=== EXTRAIT DU TEXTE ===
■ ■ ■
J’observais la figure de l’Empereur pendant cette scène ; il me semblait que j’y remarquais un air d’impatience inquiète et hautaine, un désir de se soustraire aux éloges exagérés dont il était l’objet. À côté de lui était assise la tendre fleur de la belle Autriche. Ses yeux bleus et ses cheveux blonds faisaient un élégant contraste avec la noire chevelure et les physionomies rembrunies de ses dames d’honneur. Une teinte de mélancolie profonde se répandait sur ses traits charmans. En la regardant quelques instans, on aurait cru, à son air rêveur, que ses pensées la transportaient bien loin, sur les rives du Danube, dans les lieux chéris de son enfance ; mais le mouvement dédaigneux de ses lèvres autrichiennes, indice de son ennui mal déguisé, montrait qu’elle n’était pas inattentive à ce qui se passait autour d’elle. La jeune reine de Portugal, intéressante enfant de trois ans, paraissait seule, de toute la famille impériale, prendre plaisir aux amusemens de la soirée, et en témoigna son contentement par toutes les marques d’une joie naïve.
■ ■ ■
=== CONSIGNE ÉCRITE ===
D'après l'extrait sur la soirée impériale, quel âge a la jeune reine de Portugal ? Seul l'extrait sert de base pour répondre.
■ ■ ■
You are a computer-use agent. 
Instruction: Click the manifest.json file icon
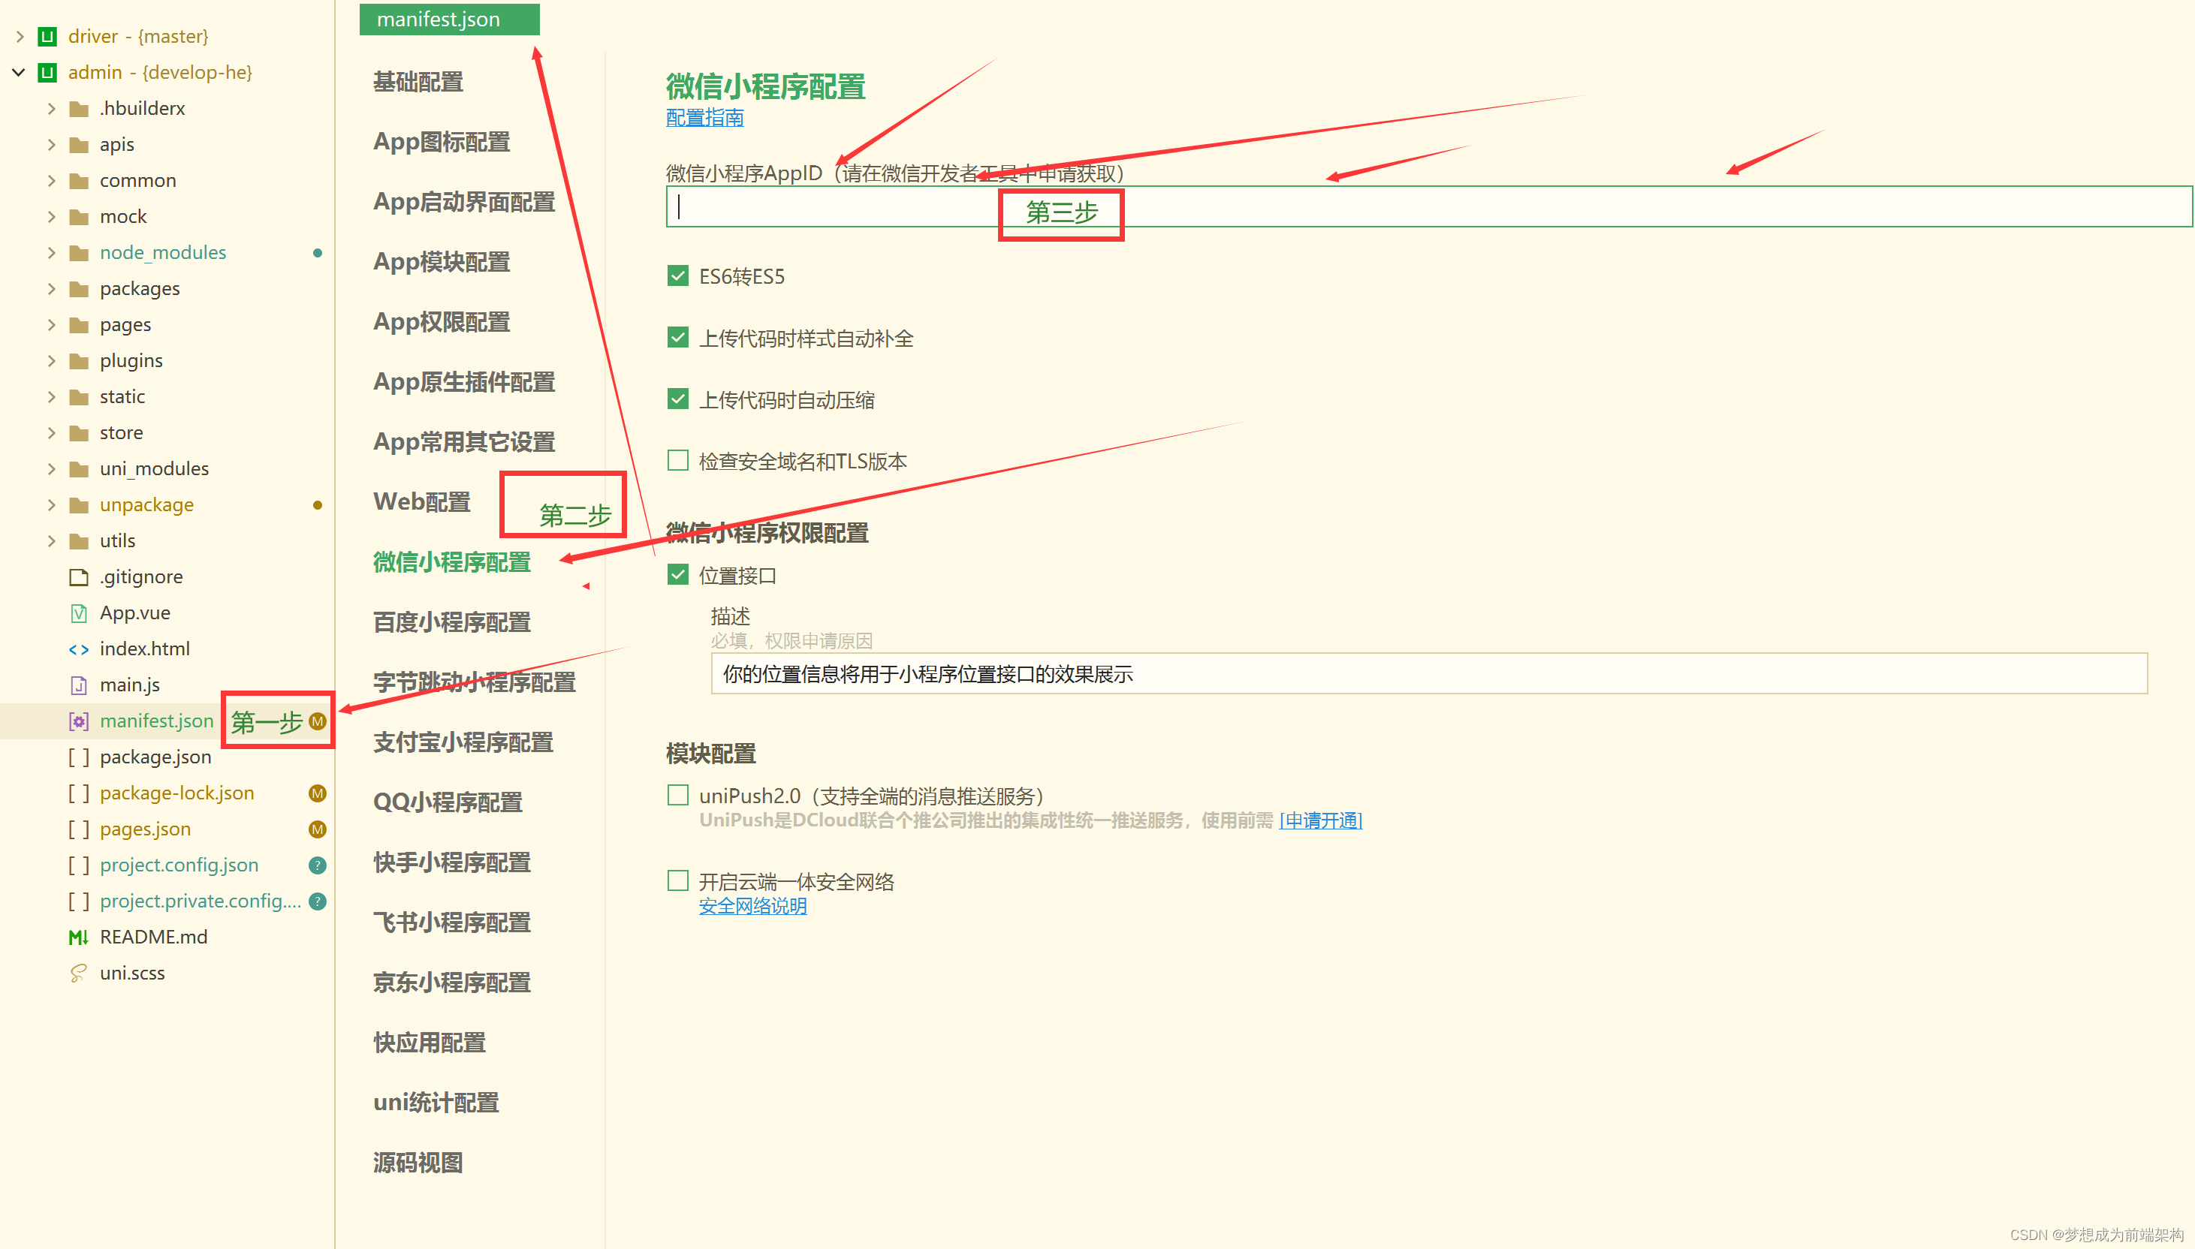pos(78,721)
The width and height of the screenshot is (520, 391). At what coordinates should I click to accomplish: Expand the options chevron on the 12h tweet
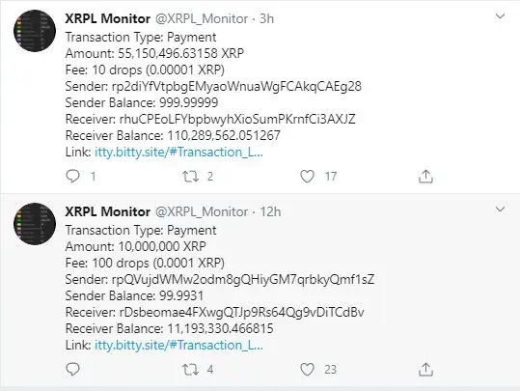pos(500,209)
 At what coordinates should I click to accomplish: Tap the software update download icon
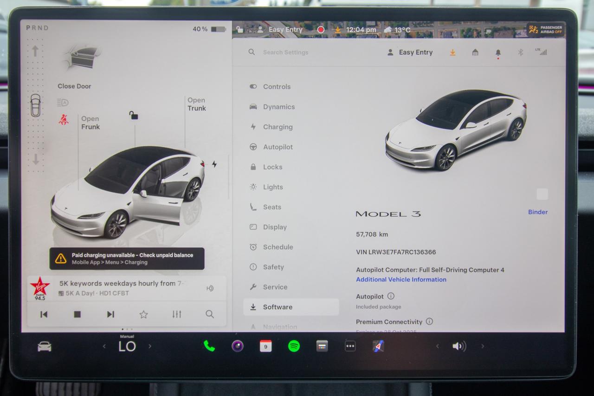click(x=452, y=52)
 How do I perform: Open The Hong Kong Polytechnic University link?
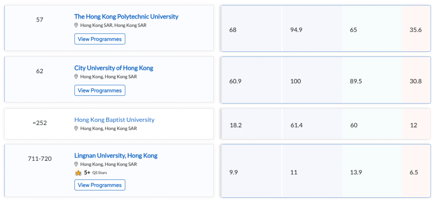pos(126,16)
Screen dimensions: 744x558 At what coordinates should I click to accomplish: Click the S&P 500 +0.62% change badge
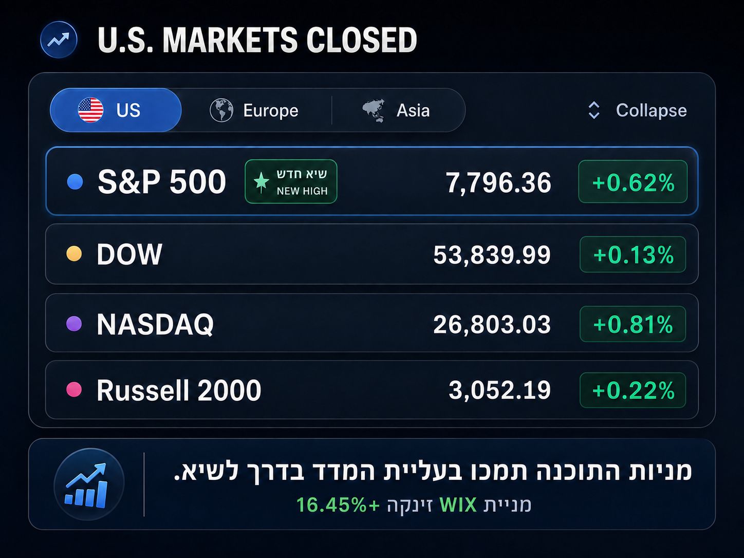(x=633, y=182)
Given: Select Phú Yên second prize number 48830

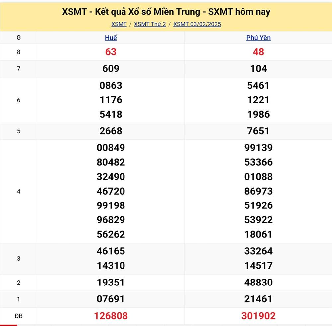Looking at the screenshot, I should click(258, 283).
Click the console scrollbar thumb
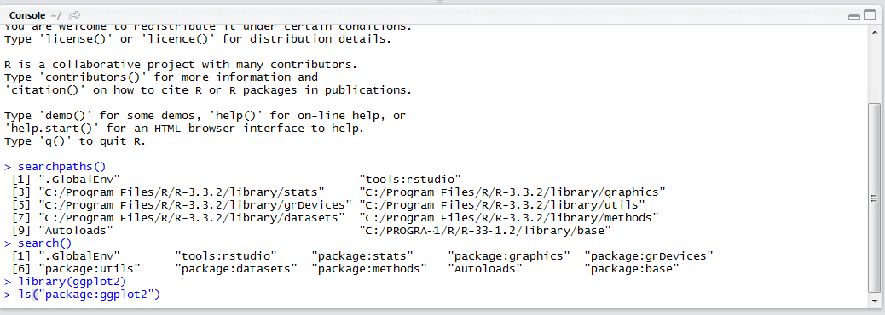Viewport: 885px width, 315px height. point(874,198)
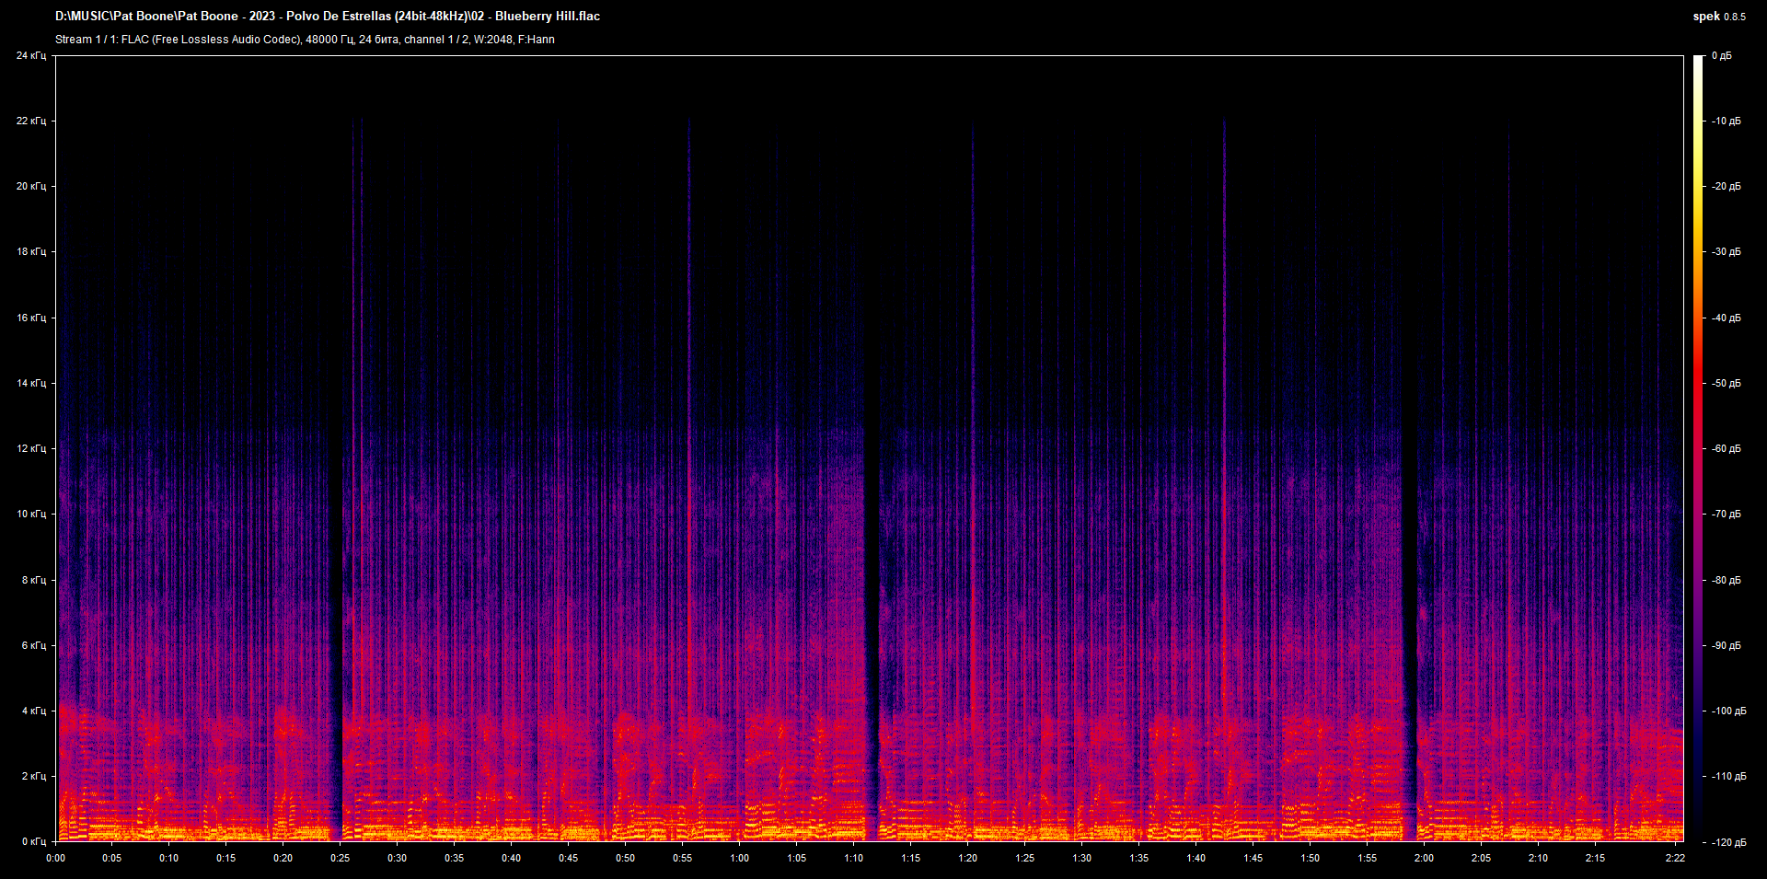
■ ■ ■
=== RÉPONSE FINALE ===
Elle a trois ans.